Лёвушка заверещал, припрыгивая на месте:
— Я поеду... Мне скучно...
Когда Лёвушка говорил, на лицах родителей появлялось умилённое выражение. Проделки юноши всё ещё воспринимались как детские проказы.
— Horriblement[84], — увещевательно сказала Надежда Осиповна своему любимцу.
— Я объяснил, — внушительно изрёк Сергей Львович.
— В чём дело? Алексей возвращается в Дерпт. — Прасковья Александровна разрубила и этот узел.
Однако остались тонкости. О том, что Алексей Вульф спешит к началу занятий, конечно же все знали; Пушкин несколько дней назад снабдил его дружеским письмом и стихотворным посланием к поэту Языкову. Но в чьей же коляске теперь поедут до Пскова?
— Александру нужно вернуться — не так ли? — В этом доводе Прасковьи Александровны был резон.
— Ну хорошо, — сказал Сергей Львович. — Кстати, я решил продать пустошь... — Многочисленные хозяйственные заботы лежали на нём.
— Да вы что, Сергей Львович! — изумилась Прасковья Александровна. — Ведь пустошь эта не ваша, а Шелгуновых[85]!
— Вот как? — удивился Сергей Львович. — Эй, Михайло! — крикнул он Калашникову. — Понял?
...Выехали на рассвете, так, чтобы успеть засветло добраться до Пскова. После вчерашней затянувшейся попойки хотелось спать — и в самом деле, бесчувственно тряслись, приткнувшись по углам задней скамьи. Очнулись, когда солнце стояло уже высоко.
День был непогожий. Не поднять ли верх коляски? Но дождя пока не было. Назад, к Михайловскому и Тригорскому, вдоль дороги убегал всё тот же пейзаж: холмы, овраги, рощи, поля...
— Итак, снова частная и прикладная математика, метафизика, естественная история, география, — вздохнул Вульф. — Наша университетская библиотека весьма богата, но лаборатории тесны... Некоторые профессора основательны — например, Эверс: получил образование в Германии и сроднился с натурфилософией... Другие же насмешничают и дерзят. И вот мы договорились и одного такого освистали и выгнали. Меня заметили, как зачинщика, и посадили на хлеб и воду. Зато меня ожидал триумф!
Пушкина болтовня с молодым приятелем отвлекала от тоски и скуки.
— Всё же несколько лет университета! Признаюсь, я недоволен своим воспитанием. Где я воспитывался — во Франции или в России? Вот и навёрстываю, отрастил бороду. — Бакенбарды Вульфа густо разрослись. — Благо делать больше нечего, — добавил он с горечью. — Профессора лекций своих не диктуют, — продолжил Вульф. — Нужно успеть схватить суть, опуская отступления и всякие подробности. Вот и выработался навык: писать быстро. А ведь в Германии литографированные записи лекций! Почему мы во всём отстаём? Образование классическое — вот что нужно! Но как раз его я не получил... Maman желает, чтобы после университета я выбрал службу по дворянским выборам. Но сам я предпочитаю военную. — Вульф помолчал. — Признаться, я уезжаю из Тригорского без особых сожалений. У меня трудные отношения с матерью.

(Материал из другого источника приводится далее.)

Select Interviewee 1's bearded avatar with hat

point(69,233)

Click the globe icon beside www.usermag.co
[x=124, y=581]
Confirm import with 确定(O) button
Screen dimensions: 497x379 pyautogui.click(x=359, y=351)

Пушкин встал на защиту Прасковьи Александровны.
— С годами, — сказал он, — вы поймёте, как редко встречаются умные женщины... У вашей матери живой, ясный и практичный ум — с ней можно поделиться своими заботами. И при этом она воистину образованна.

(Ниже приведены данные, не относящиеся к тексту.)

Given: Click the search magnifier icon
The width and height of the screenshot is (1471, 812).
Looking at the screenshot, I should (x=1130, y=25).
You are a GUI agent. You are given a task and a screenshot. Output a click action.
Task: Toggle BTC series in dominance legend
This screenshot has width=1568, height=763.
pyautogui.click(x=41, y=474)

— Моя мать властная, не всегда справедливая и раздражительная, — возразил Вульф. — Я её очень люблю, но, согласитесь, жить с ней трудно... Конечно, по-своему она замечательная женщина. Но вот она занимается с моими сёстрами. Что может быть хорошего, если занимаются на выдержку: выучить от листа до листа? И на моих сестёр уже один её голос наводит трепет. И что же? Они делаются скрытными, неискренними... это портит их нравственность.
— Хотите знать моё мнение? — сказал Пушкин. — Они не стоят её.
— А вы знаете, что у моей матери была сестра? Другой характер! Её погубила страсть. Против воли родителей она вышла замуж за двоюродного вашего дядю Якова Исаковича Ганнибала, но вы знаете: он и всегда был человеком неспокойным, и вскорости она умерла...
— Мы с вами почти родственники, — усмехнулся Пушкин. — Слушайте, в рождественские каникулы тащите Языкова!
— О, Языков! — с восхищением сказал Вульф. — Он в самом центре русской колонии: знаменит и имеет богатые средства! Он поэт нашей бурсатской жизни. А как же! Du jugend muss austoben[86]. У него есть стихи об одной девушке: «Порой горят её ланиты, порой цветут её уста, и грудь роскошна и чиста...»
— Он подаёт великие надежды, — с полной благожелательностью сказал Пушкин. — А моё письмо и стихи вы не забыли?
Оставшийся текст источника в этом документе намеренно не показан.